— Et alors ? demandai-je. Vous…
— J’ai commis une légère bévue, avoua Snevar. Je n’ai pas réfléchi et je lui ai dit que les clés du coffre étaient en votre possession.
— Merci bien, Alek, dis-je amèrement. Comme cela, la chasse à l’inspecteur de police est ouverte…»
Nous conservâmes le silence pendant les minutes qui suivirent. Le patron m’enveloppait la tête de bandages, j’avais mal, la douleur me provoquait des nausées. Selon toute vraisemblance, cet enfant de salaud avait réussi à me casser une clavicule.

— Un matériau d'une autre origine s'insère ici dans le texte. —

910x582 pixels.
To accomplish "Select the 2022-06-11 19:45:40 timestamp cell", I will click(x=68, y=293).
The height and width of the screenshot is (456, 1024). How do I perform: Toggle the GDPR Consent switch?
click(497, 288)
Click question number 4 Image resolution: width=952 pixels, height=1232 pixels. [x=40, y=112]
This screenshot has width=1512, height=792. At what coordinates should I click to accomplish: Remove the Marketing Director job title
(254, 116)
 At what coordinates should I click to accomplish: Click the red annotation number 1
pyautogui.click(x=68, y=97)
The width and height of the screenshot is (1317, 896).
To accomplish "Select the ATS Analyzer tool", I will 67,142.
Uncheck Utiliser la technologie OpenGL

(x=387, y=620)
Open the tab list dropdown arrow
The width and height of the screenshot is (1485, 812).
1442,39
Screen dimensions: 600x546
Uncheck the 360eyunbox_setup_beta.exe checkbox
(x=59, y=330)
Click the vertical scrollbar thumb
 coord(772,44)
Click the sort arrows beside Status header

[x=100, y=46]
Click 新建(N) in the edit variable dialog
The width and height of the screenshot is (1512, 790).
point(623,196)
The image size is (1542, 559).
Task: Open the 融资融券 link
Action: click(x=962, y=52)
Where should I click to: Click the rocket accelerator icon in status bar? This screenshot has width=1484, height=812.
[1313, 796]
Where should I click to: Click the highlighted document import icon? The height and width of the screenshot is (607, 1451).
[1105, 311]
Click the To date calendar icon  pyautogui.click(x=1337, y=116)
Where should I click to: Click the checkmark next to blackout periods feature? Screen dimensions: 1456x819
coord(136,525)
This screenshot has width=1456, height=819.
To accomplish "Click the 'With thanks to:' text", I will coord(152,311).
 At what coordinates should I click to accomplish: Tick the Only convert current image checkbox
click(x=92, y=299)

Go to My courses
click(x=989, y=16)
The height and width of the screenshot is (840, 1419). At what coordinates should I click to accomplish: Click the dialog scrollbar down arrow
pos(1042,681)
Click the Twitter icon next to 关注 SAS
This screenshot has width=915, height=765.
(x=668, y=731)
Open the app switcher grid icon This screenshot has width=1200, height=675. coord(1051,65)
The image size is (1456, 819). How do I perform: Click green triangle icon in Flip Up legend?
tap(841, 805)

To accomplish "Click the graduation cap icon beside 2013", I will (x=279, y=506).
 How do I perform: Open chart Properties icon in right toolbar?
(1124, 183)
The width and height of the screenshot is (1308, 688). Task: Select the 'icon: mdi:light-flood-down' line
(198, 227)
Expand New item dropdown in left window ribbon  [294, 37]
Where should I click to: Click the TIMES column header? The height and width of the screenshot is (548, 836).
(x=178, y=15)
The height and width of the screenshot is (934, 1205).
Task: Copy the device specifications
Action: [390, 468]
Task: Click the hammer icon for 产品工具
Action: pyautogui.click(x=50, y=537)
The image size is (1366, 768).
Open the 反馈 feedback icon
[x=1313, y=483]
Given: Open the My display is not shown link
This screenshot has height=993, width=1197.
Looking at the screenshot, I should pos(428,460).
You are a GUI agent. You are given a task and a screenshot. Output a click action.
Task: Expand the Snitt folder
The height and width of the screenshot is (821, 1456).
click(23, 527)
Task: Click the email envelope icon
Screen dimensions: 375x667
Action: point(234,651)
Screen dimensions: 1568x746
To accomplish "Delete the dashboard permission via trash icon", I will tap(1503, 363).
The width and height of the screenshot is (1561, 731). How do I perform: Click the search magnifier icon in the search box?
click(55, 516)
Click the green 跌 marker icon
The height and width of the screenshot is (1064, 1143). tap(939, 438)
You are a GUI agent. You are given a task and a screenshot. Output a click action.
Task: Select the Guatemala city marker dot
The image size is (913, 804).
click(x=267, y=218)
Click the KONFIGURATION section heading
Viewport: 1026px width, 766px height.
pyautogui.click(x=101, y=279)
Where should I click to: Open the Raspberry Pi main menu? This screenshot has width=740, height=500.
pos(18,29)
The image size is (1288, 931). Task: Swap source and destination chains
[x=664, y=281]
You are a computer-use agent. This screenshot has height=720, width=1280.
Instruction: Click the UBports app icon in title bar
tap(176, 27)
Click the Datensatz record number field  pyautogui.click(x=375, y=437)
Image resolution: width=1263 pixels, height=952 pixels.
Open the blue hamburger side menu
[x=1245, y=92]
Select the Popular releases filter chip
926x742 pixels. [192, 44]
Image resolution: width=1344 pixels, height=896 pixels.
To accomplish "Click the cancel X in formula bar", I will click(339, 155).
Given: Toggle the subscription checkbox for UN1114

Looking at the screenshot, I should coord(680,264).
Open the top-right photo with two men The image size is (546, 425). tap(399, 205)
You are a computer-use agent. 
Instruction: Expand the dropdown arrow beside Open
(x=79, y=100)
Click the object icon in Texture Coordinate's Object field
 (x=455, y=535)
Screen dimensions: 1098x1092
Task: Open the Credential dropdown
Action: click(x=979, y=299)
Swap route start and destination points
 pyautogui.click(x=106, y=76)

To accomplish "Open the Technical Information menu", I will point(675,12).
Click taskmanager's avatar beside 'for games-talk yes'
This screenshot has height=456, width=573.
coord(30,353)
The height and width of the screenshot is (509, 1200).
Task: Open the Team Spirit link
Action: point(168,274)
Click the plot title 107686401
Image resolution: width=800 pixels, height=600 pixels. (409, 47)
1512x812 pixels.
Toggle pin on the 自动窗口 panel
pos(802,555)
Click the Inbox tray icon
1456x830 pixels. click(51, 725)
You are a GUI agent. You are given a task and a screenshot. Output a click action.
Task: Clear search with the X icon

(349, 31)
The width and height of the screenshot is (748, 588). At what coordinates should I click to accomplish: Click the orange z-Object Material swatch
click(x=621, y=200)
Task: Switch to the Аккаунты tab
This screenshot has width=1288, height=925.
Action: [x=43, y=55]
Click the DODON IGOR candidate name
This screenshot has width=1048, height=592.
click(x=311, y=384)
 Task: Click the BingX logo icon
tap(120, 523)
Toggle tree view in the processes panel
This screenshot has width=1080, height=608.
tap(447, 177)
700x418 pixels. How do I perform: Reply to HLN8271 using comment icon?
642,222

Le poste de radio chuintait et crachait en transmettant les nouvelles de la région. Pas un mot sur l’avalanche au Goulot de Bouteille. Le patron s’écarta d’un pas et observa son œuvre d’un œil critique.
« Eh bien, finalement, ça ne manque pas d’élégance, dit-il.
— Merci », dis-je.
Il récupéra la cuvette et se renseigna, prêt à rendre à nouveau service : « Je vous envoie quelqu’un ?
— Non, non ! m’exclamai-je. Je veux dormir. Empoignez votre winchester, installez-vous dans le hall et transformez en passoire tous ceux qui s’approcheront de cette foutue porte. J’ai besoin d’au moins une heure de sommeil, sans quoi je vais m’écrouler par terre. Maudits vampires ! Loups-garous puants !
— C’est que… je n’ai pas de balles en argent ! fit Snevar, avec une douceur presque timide.
— Bon Dieu, Snevar ! Tirez avec des plombs, comme tout le monde ! Et cessez de propager vos superstitions dans cette maison ! Toute cette racaille essaie de me mener par le bout du nez, et on dirait que vous prenez un malin plaisir à lui donner des conseils… Y a-t-il des volets à cette fenêtre ? »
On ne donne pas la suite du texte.